■ **SUPPLIED ENTRIES**:
────
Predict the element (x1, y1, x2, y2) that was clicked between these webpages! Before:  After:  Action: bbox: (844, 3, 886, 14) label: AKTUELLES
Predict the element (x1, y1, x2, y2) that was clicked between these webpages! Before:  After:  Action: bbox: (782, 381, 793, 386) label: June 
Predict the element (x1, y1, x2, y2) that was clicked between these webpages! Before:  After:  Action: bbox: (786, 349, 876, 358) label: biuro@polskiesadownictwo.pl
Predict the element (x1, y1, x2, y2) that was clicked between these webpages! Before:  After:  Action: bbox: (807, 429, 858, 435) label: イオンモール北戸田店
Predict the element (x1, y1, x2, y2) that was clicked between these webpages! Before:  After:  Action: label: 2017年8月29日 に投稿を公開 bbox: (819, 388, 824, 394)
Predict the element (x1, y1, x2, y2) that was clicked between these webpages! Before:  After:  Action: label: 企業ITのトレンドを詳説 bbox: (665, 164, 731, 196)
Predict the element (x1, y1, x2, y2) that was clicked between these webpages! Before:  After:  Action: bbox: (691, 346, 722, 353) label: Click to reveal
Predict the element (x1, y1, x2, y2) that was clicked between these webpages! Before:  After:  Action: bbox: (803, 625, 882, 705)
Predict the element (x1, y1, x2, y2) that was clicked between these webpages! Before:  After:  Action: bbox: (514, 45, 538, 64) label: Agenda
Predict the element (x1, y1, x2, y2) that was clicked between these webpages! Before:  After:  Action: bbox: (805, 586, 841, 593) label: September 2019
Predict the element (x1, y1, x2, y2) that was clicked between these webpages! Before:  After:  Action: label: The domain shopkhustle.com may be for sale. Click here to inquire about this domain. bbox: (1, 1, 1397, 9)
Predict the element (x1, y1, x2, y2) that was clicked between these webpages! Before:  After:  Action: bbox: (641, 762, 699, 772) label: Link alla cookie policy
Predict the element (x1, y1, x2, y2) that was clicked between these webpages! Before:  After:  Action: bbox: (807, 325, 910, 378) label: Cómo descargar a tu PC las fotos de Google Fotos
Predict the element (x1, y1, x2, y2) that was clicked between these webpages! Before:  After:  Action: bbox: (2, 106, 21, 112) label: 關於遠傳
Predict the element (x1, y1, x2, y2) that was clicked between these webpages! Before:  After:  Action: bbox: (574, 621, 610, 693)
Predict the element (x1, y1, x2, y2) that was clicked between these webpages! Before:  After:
────
Rewrite the lines above as a numbered list, omitting any blank lines.

1. Predict the element (x1, y1, x2, y2) that was clicked between these webpages! Before:  After:  Action: bbox: (844, 3, 886, 14) label: AKTUELLES
2. Predict the element (x1, y1, x2, y2) that was clicked between these webpages! Before:  After:  Action: bbox: (782, 381, 793, 386) label: June 
3. Predict the element (x1, y1, x2, y2) that was clicked between these webpages! Before:  After:  Action: bbox: (786, 349, 876, 358) label: biuro@polskiesadownictwo.pl
4. Predict the element (x1, y1, x2, y2) that was clicked between these webpages! Before:  After:  Action: bbox: (807, 429, 858, 435) label: イオンモール北戸田店
5. Predict the element (x1, y1, x2, y2) that was clicked between these webpages! Before:  After:  Action: label: 2017年8月29日 に投稿を公開 bbox: (819, 388, 824, 394)
6. Predict the element (x1, y1, x2, y2) that was clicked between these webpages! Before:  After:  Action: label: 企業ITのトレンドを詳説 bbox: (665, 164, 731, 196)
7. Predict the element (x1, y1, x2, y2) that was clicked between these webpages! Before:  After:  Action: bbox: (691, 346, 722, 353) label: Click to reveal
8. Predict the element (x1, y1, x2, y2) that was clicked between these webpages! Before:  After:  Action: bbox: (803, 625, 882, 705)
9. Predict the element (x1, y1, x2, y2) that was clicked between these webpages! Before:  After:  Action: bbox: (514, 45, 538, 64) label: Agenda
10. Predict the element (x1, y1, x2, y2) that was clicked between these webpages! Before:  After:  Action: bbox: (805, 586, 841, 593) label: September 2019
11. Predict the element (x1, y1, x2, y2) that was clicked between these webpages! Before:  After:  Action: label: The domain shopkhustle.com may be for sale. Click here to inquire about this domain. bbox: (1, 1, 1397, 9)
12. Predict the element (x1, y1, x2, y2) that was clicked between these webpages! Before:  After:  Action: bbox: (641, 762, 699, 772) label: Link alla cookie policy
13. Predict the element (x1, y1, x2, y2) that was clicked between these webpages! Before:  After:  Action: bbox: (807, 325, 910, 378) label: Cómo descargar a tu PC las fotos de Google Fotos
14. Predict the element (x1, y1, x2, y2) that was clicked between these webpages! Before:  After:  Action: bbox: (2, 106, 21, 112) label: 關於遠傳
15. Predict the element (x1, y1, x2, y2) that was clicked between these webpages! Before:  After:  Action: bbox: (574, 621, 610, 693)
16. Predict the element (x1, y1, x2, y2) that was clicked between these webpages! Before:  After:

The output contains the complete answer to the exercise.